Après trop de heurts, la nomination de Christiane Taubira au poste de garde des sceaux devait répondre à la nécessité de voir à nouveau appliquer une politique pénale qui serait apaisée et imperméable à toute forme de démagogie. Cette seule promesse a suffi à certains esprits échauffés pour lui contester le droit d'occuper la charge qui est la sienne au gouvernement.
D'Eric Zemmour à Marine Le Pen en passant par Christian Jacob, il a été réuni, avec une rare violence et sur sa seule personne, ce qui a pu être écrit de plus bête et de plus vulgaire sur les femmes en politique et sur la gauche, dont le seul but serait de laisser les criminels en liberté. La palme revient à Jean-François Copé, pour qui "les gens ont voté Marine Le Pen (...) et on a Taubira à la justice".

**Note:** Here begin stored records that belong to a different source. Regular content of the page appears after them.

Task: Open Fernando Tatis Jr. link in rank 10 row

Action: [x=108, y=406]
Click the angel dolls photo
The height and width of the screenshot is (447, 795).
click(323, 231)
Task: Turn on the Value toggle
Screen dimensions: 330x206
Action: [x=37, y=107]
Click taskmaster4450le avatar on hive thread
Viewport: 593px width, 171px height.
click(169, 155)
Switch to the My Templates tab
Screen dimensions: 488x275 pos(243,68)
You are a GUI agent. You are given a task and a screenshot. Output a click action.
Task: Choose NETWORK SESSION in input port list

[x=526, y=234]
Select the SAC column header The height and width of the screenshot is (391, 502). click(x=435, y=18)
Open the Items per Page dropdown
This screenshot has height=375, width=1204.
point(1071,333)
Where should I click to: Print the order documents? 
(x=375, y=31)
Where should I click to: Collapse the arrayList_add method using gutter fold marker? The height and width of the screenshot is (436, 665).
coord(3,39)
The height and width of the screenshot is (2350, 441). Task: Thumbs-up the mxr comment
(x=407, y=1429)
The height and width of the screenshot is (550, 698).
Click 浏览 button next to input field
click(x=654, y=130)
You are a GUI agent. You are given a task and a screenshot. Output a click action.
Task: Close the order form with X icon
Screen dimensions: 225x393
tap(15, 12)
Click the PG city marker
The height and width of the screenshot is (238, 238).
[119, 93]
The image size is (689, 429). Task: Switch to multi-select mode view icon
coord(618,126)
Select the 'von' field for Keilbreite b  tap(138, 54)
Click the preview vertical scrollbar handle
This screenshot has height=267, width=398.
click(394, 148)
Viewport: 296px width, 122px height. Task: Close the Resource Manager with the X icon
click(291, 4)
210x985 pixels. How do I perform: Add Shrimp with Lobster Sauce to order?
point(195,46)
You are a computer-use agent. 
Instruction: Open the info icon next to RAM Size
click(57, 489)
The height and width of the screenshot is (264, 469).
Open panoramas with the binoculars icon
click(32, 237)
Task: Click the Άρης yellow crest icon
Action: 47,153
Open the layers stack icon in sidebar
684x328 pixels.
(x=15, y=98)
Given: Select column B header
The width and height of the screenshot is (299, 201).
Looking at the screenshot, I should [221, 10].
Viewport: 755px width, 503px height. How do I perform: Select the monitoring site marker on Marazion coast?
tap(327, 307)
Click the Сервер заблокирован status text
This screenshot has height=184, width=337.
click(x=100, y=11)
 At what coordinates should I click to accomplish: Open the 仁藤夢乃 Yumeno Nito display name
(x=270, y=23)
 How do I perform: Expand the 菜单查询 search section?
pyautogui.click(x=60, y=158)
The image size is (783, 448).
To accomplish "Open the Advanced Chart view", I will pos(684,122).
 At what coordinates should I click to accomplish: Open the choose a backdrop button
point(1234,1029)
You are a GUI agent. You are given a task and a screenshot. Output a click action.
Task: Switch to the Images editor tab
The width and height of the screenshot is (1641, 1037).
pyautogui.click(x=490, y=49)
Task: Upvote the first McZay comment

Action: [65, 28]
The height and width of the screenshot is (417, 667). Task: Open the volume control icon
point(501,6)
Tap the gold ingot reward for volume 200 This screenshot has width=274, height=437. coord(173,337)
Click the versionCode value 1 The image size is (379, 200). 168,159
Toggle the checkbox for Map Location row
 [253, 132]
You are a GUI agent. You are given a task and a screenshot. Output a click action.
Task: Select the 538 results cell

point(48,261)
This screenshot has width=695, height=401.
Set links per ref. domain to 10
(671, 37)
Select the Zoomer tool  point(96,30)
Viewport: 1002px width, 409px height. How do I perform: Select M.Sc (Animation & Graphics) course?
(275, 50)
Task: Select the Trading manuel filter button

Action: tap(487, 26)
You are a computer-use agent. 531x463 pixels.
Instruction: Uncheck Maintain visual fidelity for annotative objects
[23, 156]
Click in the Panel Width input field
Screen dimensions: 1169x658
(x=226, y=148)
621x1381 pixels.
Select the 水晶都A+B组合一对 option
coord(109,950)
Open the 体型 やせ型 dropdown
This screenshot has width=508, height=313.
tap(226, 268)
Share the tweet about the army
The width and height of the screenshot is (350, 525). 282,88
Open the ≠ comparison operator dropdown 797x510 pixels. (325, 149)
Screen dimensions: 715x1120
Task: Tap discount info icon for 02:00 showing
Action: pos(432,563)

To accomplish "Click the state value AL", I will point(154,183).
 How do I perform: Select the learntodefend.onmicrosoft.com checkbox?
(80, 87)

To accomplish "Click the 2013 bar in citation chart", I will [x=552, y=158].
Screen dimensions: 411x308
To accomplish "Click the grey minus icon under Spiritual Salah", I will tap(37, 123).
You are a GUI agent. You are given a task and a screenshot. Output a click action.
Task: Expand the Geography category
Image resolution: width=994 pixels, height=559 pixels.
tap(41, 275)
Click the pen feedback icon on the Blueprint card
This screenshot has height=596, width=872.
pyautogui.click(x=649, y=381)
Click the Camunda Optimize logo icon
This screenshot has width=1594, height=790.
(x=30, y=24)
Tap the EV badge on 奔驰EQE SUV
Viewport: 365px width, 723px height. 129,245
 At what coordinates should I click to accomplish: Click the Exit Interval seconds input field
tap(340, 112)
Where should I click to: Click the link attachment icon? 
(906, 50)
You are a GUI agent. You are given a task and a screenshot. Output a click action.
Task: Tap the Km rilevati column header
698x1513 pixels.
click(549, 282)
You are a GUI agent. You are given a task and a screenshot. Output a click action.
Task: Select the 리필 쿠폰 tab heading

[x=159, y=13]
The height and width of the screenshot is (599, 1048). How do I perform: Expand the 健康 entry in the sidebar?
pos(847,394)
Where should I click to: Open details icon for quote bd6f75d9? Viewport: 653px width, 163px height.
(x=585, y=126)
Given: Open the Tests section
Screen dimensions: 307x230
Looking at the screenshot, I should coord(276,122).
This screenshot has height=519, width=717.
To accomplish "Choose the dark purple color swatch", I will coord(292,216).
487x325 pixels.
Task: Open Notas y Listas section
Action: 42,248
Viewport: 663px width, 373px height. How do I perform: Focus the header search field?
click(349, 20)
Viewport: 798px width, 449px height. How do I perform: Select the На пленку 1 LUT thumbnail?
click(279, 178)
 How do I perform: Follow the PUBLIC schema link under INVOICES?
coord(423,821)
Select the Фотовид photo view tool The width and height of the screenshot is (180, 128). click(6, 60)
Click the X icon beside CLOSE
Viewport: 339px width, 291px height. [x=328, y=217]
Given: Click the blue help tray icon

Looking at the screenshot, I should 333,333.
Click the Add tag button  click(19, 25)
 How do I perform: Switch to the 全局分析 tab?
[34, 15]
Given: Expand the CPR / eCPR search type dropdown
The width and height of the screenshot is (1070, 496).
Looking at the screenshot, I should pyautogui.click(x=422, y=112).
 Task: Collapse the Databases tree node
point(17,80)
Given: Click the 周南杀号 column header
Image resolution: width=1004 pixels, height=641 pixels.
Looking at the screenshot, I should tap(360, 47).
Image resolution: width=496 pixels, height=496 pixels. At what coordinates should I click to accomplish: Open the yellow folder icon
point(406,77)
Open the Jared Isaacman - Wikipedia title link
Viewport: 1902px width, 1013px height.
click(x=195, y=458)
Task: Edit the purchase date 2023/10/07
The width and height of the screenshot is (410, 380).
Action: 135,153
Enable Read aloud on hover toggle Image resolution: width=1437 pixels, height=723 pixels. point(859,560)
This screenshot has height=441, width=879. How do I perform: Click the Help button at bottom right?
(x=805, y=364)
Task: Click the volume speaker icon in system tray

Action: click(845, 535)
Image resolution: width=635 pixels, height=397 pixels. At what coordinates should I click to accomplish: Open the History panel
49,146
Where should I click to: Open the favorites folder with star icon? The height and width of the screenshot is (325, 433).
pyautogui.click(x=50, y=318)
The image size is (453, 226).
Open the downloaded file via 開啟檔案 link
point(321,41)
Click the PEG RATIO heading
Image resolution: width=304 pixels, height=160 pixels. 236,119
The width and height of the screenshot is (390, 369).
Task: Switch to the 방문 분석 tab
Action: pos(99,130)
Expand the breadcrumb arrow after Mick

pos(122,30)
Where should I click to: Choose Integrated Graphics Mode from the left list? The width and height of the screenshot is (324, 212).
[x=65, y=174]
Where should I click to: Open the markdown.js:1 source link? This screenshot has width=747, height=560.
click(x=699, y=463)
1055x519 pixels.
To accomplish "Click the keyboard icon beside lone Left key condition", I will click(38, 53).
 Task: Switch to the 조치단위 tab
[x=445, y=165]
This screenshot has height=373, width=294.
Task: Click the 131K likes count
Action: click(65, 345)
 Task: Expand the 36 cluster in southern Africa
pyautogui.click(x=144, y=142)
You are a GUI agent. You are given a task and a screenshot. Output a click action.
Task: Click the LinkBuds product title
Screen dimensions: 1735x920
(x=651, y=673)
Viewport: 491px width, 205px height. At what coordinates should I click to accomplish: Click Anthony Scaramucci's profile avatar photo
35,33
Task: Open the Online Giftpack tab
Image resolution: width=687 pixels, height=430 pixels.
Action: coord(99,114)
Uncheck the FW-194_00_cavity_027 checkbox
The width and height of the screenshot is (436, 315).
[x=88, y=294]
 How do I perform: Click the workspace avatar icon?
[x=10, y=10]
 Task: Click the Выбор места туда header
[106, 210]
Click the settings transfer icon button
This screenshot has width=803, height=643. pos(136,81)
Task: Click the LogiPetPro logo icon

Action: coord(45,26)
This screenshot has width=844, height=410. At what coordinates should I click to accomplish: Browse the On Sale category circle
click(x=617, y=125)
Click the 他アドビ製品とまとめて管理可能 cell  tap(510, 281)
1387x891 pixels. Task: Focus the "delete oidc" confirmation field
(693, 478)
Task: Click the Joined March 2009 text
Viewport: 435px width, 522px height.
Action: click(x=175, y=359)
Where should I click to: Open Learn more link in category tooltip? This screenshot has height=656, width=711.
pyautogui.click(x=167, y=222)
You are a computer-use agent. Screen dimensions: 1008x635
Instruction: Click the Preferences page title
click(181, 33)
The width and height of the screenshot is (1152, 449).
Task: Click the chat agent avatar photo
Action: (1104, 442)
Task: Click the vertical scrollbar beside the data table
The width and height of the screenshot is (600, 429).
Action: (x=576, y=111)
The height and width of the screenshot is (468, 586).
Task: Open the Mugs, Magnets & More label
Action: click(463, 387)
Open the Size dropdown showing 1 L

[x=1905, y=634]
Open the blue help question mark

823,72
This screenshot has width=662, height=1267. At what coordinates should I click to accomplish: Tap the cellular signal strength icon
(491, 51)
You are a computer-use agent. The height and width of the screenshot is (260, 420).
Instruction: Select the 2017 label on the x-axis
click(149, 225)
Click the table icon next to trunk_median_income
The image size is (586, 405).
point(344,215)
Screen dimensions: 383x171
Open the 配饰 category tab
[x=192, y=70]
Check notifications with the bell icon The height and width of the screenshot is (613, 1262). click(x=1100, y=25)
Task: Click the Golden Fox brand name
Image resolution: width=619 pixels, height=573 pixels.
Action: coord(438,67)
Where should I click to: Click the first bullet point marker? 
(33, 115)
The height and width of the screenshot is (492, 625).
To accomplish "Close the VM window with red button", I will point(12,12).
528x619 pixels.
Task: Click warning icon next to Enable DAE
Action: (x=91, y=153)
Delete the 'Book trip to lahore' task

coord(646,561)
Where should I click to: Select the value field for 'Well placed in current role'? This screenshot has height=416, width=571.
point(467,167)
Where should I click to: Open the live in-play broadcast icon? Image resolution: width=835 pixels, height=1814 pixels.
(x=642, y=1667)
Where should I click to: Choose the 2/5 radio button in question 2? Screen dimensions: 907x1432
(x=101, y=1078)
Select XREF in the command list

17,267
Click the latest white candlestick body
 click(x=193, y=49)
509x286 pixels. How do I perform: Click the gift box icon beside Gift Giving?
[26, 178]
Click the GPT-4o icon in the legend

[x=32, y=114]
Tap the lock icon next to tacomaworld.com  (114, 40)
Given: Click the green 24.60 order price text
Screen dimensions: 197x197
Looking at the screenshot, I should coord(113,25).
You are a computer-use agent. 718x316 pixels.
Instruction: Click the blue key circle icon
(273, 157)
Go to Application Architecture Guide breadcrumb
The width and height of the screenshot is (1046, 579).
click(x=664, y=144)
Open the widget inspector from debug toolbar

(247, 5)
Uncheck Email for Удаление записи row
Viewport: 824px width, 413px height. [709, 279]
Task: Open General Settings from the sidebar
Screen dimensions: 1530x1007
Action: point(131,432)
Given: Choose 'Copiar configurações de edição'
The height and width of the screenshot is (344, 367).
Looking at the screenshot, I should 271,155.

Il faut cependant reconnaître aux contempteurs de Mme Taubira d'avoir perçu l'enjeu de la réorientation judiciaire de notre pays. En à peine cent jours, nous assistons à un redressement où la raison reprend le dessus sur l'émotion. Que l'on en juge : rétablir un ministère qui ne soit pas une simple annexe du ministère de l'intérieur était devenu une exigence. Si l'ordre public doit être assuré, ce n'est pas au détriment de l'équité et de la dignité. Ainsi, c'en sera probablement bientôt fini de la "rétention de sûreté", qui permet de maintenir en détention des personnes ayant purgé leur peine, sur la seule présomption des actes qu'elles pourraient accomplir.
Conformément aux engagements du président de la République, le garde des sceaux s'interdit toute intervention dans les affaires en cours. Les nominations de magistrats obéissent maintenant aux mérites des intéressés et aux recommandations du Conseil supérieur de la magistrature. Tout juste fallait-il qu'une forme de scandale cesse : à Nanterre, le procureur de la République qui incarnait une justice suspectée d'entretenir des liens incestueux avec le pouvoir politique a été déplacé à la Cour d'appel de Paris.
Sans dogme ni tabous, Christiane Taubira a choisi de redonner à la justice des mineurs toute la variété des mesures qui sont à sa disposition – sans imposer la systématisation de réponses univoques comme les centres éducatifs fermés.
Mais ce n'est pas l'essentiel. Mme Taubira a entamé un débat ardu sur le sens de l'incarcération, après des années de mensonges et de démagogie. Chacun sait que "la prison remplit la prison", de sorte qu'elle sert aux délinquants d'"école du crime". Cette tendance s'est aggravée depuis l'instauration des "peines planchers" en 2007, qui a rendu automatique le prononcé de peines d'emprisonnement ferme en cas de récidive, même pour la petite délinquance. Les résultats sont édifiants : la surpopulation carcérale a explosé en même temps que le nombre de peines non exécutées, faute de moyens et de place. Mais, aux yeux de l'opinion, l'essentiel était sauf puisque l'apparente sévérité de la justice pouvait être brandie en étendard.
Procès calomnieux
Pour changer cette inflexion, la ministre a déclaré qu'elle consacrerait ses efforts budgétaires au développement des services d'insertion et de probation, et qu'elle augmenterait le nombre de juges d'application des peines. S'il ne devait rester qu'une seule raison pour laquelle Christiane Taubira mériterait notre considération, ce sera bien celle d'avoir mis en exergue ce qu'il advient des condamnations après leur prononcé. Il s'agit du moment le plus déterminant de la chaîne pénale ; celui dans lequel se niche tant l'erreur que la récidive. La prison serait réservée à l'avenir aux personnes qui doivent être retranchées du corps social. Il s'agit d'une solution de sagesse, économe des moyens publics, et conforme au sens que l'on veut conférer à la sanction la plus sévère. Ce n'est pas là faire preuve de laxisme. C'est même l'inverse.
Les nostalgiques des effets d'annonce et des postures autoritaires ont donc des raisons de se déchaîner. Etaient-ils cependant obligés, pour contester une politique, de viser aussi bassement la personne qui la met en œuvre ?
En tant qu'observateurs, nous ne saurions rester muets sur la nature du procès calomnieux qui est fait à la ministre, sauf à s'en rendre les complices. Il n'y va pas seulement de l'honneur d'une personne injustement vilipendée ; il s'agit de refuser que la diffamation tienne lieu de discussion.